**Problem details**
Your job with the data below: print everything from the line that holds "もっと見る (259, 297)" down to the line that holds "For every named target in this 768×2269", ends included, exactly, and nothing else.

**Provided entries**
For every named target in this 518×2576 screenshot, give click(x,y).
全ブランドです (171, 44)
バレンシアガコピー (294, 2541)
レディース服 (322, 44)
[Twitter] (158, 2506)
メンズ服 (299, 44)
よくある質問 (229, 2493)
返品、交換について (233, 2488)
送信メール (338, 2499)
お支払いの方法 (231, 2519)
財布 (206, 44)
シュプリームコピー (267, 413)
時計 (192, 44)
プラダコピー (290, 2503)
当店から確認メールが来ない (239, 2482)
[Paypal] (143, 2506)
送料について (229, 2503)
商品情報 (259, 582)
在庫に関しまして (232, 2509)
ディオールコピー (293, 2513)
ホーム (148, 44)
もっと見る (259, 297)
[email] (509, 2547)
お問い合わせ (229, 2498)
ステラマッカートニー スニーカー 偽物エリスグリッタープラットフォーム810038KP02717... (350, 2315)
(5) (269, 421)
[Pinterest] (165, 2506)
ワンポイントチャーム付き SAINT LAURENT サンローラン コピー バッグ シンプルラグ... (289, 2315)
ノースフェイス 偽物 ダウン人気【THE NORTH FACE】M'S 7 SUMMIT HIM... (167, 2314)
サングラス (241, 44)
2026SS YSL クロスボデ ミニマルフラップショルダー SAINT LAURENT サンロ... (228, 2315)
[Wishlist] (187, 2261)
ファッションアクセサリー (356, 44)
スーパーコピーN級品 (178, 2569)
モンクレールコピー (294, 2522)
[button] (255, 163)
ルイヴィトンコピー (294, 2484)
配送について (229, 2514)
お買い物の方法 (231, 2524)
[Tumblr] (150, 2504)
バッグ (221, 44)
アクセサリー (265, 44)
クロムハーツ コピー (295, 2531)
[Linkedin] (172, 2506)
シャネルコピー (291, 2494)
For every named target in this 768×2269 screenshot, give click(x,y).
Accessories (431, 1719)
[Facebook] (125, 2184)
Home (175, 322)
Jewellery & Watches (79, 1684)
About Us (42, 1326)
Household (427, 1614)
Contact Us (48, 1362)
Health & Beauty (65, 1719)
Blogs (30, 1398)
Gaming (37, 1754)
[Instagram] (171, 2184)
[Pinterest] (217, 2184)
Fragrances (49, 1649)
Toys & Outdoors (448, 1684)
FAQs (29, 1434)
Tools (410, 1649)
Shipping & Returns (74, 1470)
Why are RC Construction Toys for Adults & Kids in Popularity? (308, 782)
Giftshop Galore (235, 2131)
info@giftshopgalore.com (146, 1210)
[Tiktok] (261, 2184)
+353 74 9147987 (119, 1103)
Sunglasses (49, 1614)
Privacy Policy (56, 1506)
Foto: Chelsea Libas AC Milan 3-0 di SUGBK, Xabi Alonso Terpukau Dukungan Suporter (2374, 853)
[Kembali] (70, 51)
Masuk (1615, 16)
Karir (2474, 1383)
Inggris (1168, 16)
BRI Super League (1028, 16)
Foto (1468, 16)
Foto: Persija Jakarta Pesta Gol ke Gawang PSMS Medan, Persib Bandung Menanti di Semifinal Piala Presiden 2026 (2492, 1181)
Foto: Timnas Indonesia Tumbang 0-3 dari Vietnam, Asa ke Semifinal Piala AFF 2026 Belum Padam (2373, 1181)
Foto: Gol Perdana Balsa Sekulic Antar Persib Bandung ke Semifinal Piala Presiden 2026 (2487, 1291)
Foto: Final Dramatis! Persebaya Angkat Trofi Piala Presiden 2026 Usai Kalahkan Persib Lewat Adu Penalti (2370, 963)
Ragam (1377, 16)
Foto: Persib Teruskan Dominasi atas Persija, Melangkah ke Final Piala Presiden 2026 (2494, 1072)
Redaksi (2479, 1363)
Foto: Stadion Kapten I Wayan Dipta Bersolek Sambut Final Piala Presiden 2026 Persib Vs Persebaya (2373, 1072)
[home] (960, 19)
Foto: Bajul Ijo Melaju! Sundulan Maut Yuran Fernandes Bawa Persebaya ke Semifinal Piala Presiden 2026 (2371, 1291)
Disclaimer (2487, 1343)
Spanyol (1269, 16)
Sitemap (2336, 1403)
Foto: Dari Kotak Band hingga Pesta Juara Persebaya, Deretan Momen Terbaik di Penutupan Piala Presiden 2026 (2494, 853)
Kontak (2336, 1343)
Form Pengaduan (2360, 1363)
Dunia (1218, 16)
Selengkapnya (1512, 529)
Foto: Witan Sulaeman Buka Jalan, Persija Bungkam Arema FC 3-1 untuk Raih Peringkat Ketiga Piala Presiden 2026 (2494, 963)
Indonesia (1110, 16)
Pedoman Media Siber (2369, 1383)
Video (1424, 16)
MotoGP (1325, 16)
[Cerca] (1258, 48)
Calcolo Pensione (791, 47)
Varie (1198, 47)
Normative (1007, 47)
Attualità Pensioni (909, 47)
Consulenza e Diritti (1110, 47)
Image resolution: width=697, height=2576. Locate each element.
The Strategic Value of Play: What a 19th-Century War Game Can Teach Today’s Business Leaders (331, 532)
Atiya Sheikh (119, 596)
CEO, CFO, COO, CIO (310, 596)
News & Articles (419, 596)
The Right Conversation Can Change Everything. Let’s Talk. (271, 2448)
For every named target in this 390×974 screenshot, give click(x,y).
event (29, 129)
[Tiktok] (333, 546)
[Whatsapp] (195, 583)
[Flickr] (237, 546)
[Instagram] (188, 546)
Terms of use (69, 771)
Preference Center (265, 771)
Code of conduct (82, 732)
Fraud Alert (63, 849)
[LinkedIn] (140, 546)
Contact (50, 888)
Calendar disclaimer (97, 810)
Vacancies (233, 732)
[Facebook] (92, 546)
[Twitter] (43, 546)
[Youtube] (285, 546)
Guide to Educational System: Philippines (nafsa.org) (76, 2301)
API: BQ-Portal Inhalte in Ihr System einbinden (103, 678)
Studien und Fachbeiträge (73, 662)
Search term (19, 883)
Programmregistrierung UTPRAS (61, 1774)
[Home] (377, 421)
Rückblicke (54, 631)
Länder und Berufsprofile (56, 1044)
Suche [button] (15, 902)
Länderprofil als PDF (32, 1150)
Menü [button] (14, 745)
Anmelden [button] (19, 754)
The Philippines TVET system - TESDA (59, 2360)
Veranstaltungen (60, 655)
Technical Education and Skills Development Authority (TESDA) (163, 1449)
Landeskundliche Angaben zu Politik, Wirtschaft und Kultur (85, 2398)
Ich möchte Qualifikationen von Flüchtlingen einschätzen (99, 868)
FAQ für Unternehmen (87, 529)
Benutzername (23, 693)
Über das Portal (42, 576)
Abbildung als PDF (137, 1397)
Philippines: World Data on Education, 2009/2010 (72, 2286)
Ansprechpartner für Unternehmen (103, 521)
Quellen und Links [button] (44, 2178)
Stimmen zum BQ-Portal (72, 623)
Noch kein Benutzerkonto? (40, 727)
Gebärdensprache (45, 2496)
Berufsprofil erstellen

**Solution below**
もっと見る (259, 297)
[email] (509, 2547)
お問い合わせ (229, 2498)
ステラマッカートニー スニーカー 偽物エリスグリッタープラットフォーム810038KP02717... (350, 2315)
(5) (269, 421)
[Pinterest] (165, 2506)
ワンポイントチャーム付き SAINT LAURENT サンローラン コピー バッグ シンプルラグ... (289, 2315)
ノースフェイス 偽物 ダウン人気【THE NORTH FACE】M'S 7 SUMMIT HIM... (167, 2314)
サングラス (241, 44)
2026SS YSL クロスボデ ミニマルフラップショルダー SAINT LAURENT サンロ... (228, 2315)
[Wishlist] (187, 2261)
ファッションアクセサリー (356, 44)
スーパーコピーN級品 (178, 2569)
モンクレールコピー (294, 2522)
[button] (255, 163)
ルイヴィトンコピー (294, 2484)
配送について (229, 2514)
お買い物の方法 (231, 2524)
[Tumblr] (150, 2504)
バッグ (221, 44)
アクセサリー (265, 44)
クロムハーツ コピー (295, 2531)
[Linkedin] (172, 2506)
シャネルコピー (291, 2494)
For every named target in this 768×2269 screenshot, give click(x,y).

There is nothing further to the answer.